Tuesday, 28 October 2008

Keeping warm

It's late autumn now, the evenings are drawing in and - in spite of the sunlight blazing off the copper leaves during daylight hours - I still feel the irresistible urge to curl up into a tight little ball under the duvet and not come out again until April.

Over the summer, my parents changed the heating system in their house. They now have a condensation boiler: apparently this is the only kind you are allowed due to global warming. I had no idea. In any case, there are no flames in the bathtub. In fact, there is no heat of any kind in the bathroom whatsoever, and the only form of ventilation is to open the window.
On particularly frosty mornings, I am tempted to take the dog in with me for warmth.
Only the dog takes longer to dry than I do, so it wouldn't really be fair.

Now - I'm sure you've noticed - but every building has its own particular quirks, particularly in the noise department.
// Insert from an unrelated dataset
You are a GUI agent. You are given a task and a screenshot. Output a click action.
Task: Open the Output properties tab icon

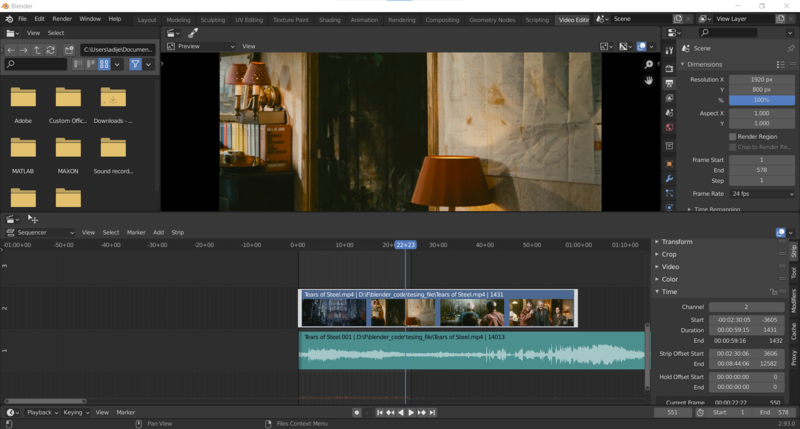tap(669, 82)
We all know by heart the creaks and gurgles of our childhood homes shifting and settling in the night, and we've all been woken up by the desperate thud of silt in the boiler (disturbingly similar to the sound of someone banging on the back door). I'd just got used to the ice cracking on the back of the fridge on Starowiślna and, well, as a child I almost found babble of the radiator in the family home soothing.

Before I left for Sweden halfway through September the heating was still off for the summer.
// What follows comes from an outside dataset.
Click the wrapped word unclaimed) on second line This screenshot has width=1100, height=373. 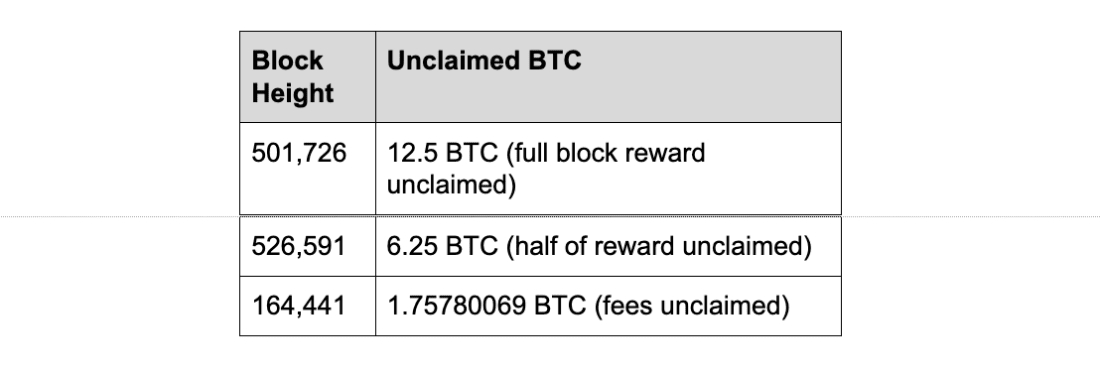click(451, 185)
Now, suddenly, the new radiators are on, and it's as though the house has started speaking in a foreign language.

I got back from Bratislava on Friday night to an empty house and tried to drift off to sleep. Not a hope. Downstairs, the sound of someone clicking light switches! I crept out of bed: no lights. Then: whoosh! A cascade of water - had someone suddenly turned on all the taps? No. It was just our noisy-but-ecologically-sound central heating.
It's taking a little getting used to.
Incidentally, there is an interesting side-effect brought on by hearing running water tinkling through the system twenty four hours a day.
Unfortunately it hasn't done much for the Spaniel, whose will is stronger than her bladder and who stubbornly refuses to go outside unless you play ball with her for fifteen minutes first.

The Spaniel is now allowed to sleep on the floor beside my bed. I say 'allowed' - she's clever and waits until I go into the bathroom to clean my teeth before sneaking in. I quite like the company, and she doesn't snore too much - although she tends to wake up a good two and a half hours before I do. I wouldn't mind so much if she'd learn to open the door and let herself out too but she hasn't got the hang of it yet. Instead, she accidentally makes some very loud Pino-awakening kerfuffle: either by shaking her ears noisily or thudding her tail ("oops did I wake you up? silly me").
From time to time, when she thinks my guard is down, she will wake me in the night. I hear whatever doggy disturbance she is making, wonder why I am awake and stumble into the bathroom. Upon my return, there in the middle of the bed is a small stubborn mound of curled-up springer spaniel. Her nose is very firmly buried in her own fur so I can't see the expression on her face.
- I'm asleep. It says - slightly muffled, doing a very good impression of a small, white, spotty Cumberland sausage.
I pull her off the bed by the collar. And then go to check the tap, which is leaking.

When I come back, the Cumberland-spaniel-sausage is curled up on my duvet again.

1 comment:

expateek said...

Awww. You make me miss my snuggly big dog! Hopefully he's happily enjoying sunny South Africa, whilst we pull in and prepare for our snowy Warszawian winter. You're lucky to have such a devoted companion by your side. OR in your bed.